### SHORT TASK:
Reproduce the entries below word for word, everything from the line containing "The image size is (1000, 547)." down to the line containing "Action: pyautogui.click(x=74, y=227)", with both of those lines included.

Element and text location data:
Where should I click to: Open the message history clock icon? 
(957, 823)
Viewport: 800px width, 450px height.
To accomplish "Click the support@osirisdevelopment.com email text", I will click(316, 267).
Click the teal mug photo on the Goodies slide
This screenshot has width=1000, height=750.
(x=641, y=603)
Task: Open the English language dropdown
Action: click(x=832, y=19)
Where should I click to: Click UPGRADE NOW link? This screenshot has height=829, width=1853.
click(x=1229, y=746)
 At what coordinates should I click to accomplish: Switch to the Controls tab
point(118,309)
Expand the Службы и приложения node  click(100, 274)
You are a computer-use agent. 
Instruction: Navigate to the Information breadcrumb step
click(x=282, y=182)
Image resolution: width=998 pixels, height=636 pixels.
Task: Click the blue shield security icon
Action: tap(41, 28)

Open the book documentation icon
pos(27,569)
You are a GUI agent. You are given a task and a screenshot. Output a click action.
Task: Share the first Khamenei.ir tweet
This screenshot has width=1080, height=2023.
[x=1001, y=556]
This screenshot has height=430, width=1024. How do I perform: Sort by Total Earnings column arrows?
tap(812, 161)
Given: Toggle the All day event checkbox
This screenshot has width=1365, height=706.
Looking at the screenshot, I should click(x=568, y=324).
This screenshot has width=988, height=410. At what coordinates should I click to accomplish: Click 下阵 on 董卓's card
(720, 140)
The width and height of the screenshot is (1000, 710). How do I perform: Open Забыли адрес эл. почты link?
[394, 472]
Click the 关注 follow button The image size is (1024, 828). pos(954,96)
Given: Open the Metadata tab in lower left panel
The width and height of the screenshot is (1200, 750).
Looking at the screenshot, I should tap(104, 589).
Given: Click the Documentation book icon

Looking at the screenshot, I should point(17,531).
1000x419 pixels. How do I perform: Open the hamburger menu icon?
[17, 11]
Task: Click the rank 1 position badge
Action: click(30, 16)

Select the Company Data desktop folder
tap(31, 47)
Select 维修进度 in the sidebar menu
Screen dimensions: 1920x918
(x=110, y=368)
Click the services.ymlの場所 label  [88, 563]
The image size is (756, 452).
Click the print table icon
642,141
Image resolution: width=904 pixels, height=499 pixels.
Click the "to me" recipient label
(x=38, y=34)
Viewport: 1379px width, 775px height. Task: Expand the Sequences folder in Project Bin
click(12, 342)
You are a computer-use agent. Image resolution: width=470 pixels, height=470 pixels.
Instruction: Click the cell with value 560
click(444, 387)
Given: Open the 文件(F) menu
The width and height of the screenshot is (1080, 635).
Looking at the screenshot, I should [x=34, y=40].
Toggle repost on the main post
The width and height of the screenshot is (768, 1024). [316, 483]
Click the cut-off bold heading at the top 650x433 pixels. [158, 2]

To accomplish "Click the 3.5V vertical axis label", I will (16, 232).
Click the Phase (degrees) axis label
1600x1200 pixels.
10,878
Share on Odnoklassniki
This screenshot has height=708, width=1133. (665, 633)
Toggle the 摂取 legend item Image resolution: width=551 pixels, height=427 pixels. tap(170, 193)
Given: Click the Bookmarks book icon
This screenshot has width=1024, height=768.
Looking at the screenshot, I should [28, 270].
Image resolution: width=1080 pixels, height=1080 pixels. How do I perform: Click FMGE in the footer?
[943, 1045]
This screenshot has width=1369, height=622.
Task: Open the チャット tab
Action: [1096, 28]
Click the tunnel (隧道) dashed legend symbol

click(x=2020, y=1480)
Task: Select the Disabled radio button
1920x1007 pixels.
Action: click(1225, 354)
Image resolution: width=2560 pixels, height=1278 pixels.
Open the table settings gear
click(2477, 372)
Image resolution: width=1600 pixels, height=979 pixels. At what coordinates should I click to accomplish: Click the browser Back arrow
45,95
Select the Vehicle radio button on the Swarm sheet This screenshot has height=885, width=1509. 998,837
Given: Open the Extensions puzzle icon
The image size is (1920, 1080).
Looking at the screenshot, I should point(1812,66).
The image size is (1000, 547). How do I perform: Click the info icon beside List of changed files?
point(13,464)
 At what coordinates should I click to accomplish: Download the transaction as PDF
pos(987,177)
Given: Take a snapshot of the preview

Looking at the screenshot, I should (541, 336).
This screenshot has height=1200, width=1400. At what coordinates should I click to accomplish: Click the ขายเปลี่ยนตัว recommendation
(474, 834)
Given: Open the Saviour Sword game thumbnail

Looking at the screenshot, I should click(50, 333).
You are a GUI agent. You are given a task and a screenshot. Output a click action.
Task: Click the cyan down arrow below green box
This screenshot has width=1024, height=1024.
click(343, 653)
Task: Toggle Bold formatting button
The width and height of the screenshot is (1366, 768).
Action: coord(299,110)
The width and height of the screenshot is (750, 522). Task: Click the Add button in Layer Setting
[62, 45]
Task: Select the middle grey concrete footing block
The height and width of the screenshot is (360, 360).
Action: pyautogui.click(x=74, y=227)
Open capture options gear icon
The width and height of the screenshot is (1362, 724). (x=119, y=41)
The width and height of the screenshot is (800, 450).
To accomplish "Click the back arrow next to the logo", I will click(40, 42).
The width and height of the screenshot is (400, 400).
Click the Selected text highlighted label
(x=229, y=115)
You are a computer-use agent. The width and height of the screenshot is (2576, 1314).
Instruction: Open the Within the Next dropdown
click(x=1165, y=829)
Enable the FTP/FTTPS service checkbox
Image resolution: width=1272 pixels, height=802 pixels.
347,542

### EXPECTED OUTPUT:
The image size is (1000, 547). How do I perform: Click the info icon beside List of changed files?
point(13,464)
 At what coordinates should I click to accomplish: Download the transaction as PDF
pos(987,177)
Given: Take a snapshot of the preview

Looking at the screenshot, I should (541, 336).
This screenshot has height=1200, width=1400. At what coordinates should I click to accomplish: Click the ขายเปลี่ยนตัว recommendation
(474, 834)
Given: Open the Saviour Sword game thumbnail

Looking at the screenshot, I should click(50, 333).
You are a GUI agent. You are given a task and a screenshot. Output a click action.
Task: Click the cyan down arrow below green box
This screenshot has width=1024, height=1024.
click(343, 653)
Task: Toggle Bold formatting button
The width and height of the screenshot is (1366, 768).
Action: coord(299,110)
The width and height of the screenshot is (750, 522). Task: Click the Add button in Layer Setting
[62, 45]
Task: Select the middle grey concrete footing block
The height and width of the screenshot is (360, 360).
Action: pyautogui.click(x=74, y=227)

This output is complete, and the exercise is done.